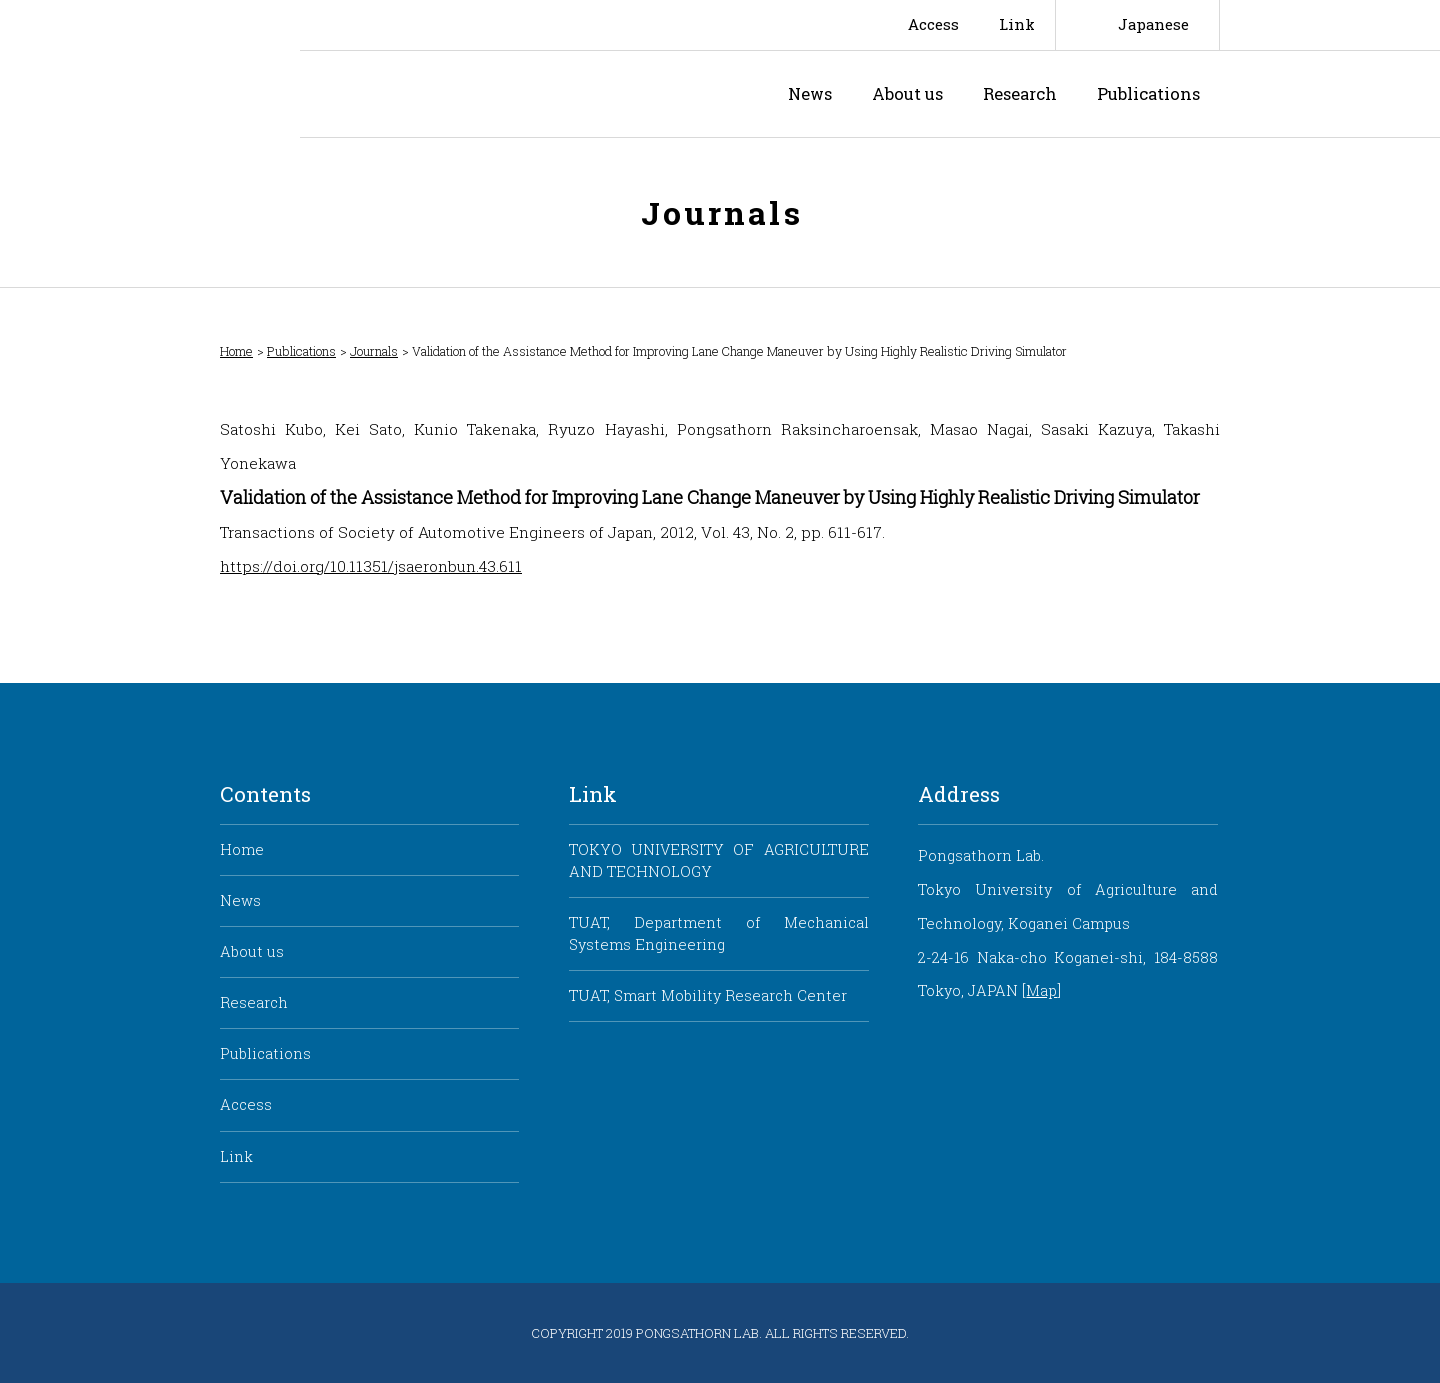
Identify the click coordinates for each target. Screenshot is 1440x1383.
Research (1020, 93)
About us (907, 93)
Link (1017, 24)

--

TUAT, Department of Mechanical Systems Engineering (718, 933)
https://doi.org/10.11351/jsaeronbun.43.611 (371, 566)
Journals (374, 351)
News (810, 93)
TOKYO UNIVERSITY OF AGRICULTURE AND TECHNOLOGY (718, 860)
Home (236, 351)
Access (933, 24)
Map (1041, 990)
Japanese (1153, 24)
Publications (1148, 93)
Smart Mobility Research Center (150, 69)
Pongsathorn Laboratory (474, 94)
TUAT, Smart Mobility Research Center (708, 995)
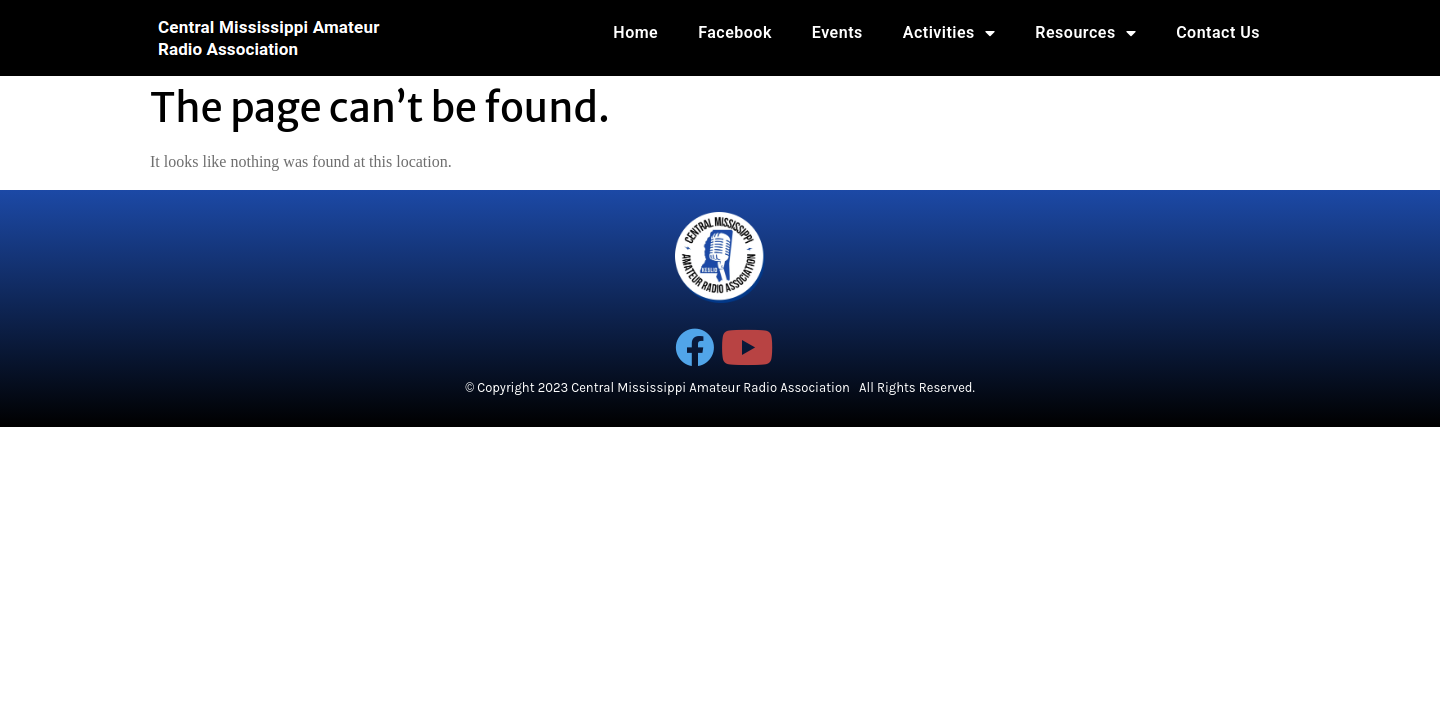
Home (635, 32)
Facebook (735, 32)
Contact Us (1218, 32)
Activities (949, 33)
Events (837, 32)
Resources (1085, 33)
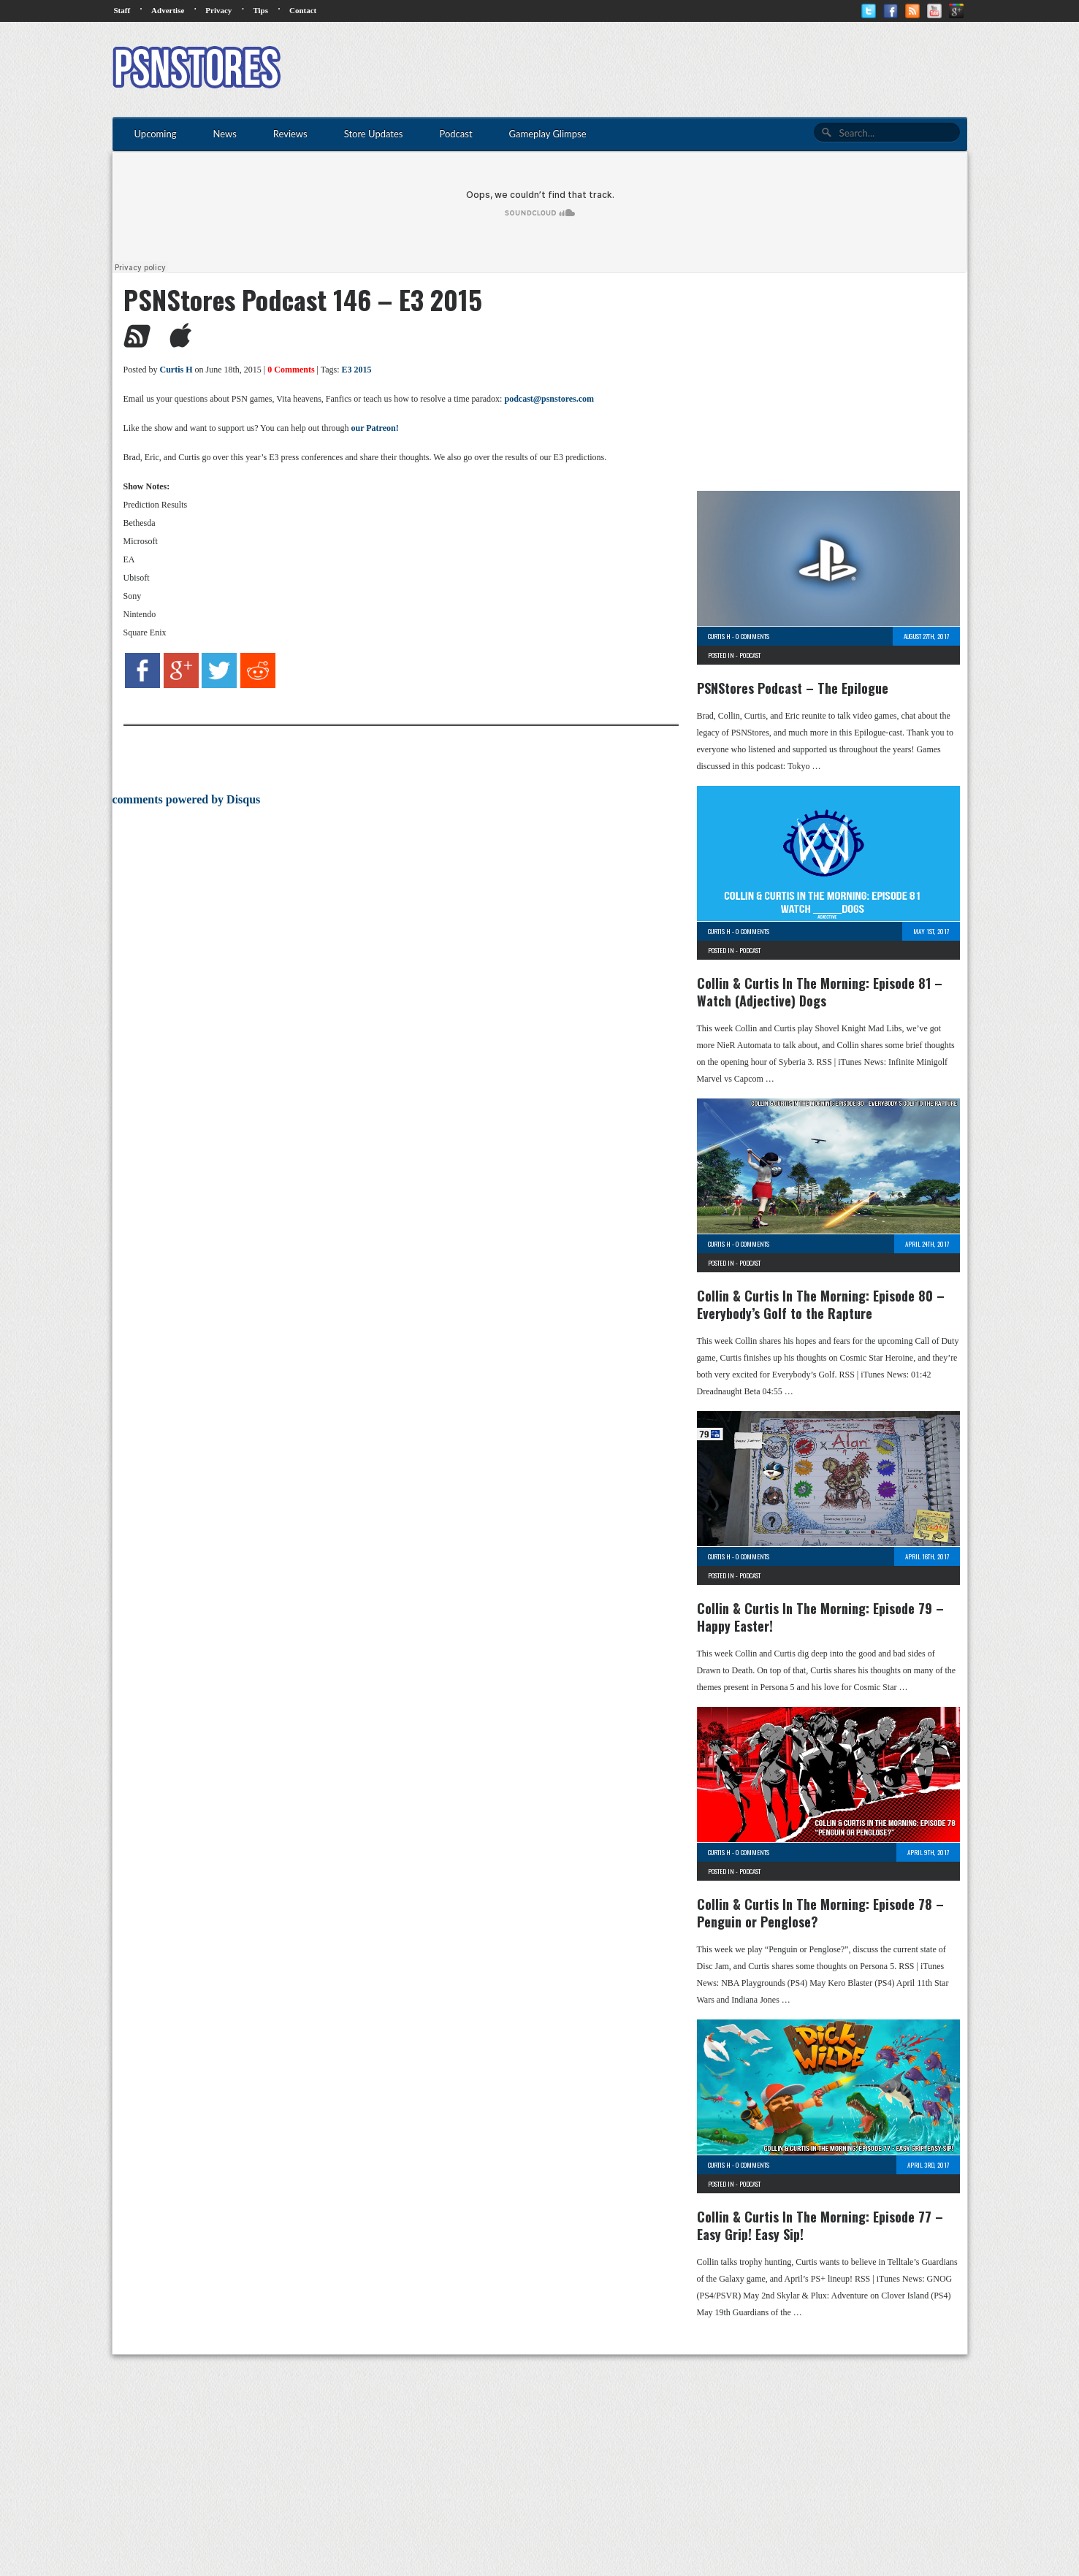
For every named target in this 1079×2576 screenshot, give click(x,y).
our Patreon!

> [Work instructions]
List each line of the records above that contains the string "Smart", matching case exactly.

> [Correct result]
Smart Mobility Research Center (150, 69)
TUAT, Smart Mobility Research Center (708, 995)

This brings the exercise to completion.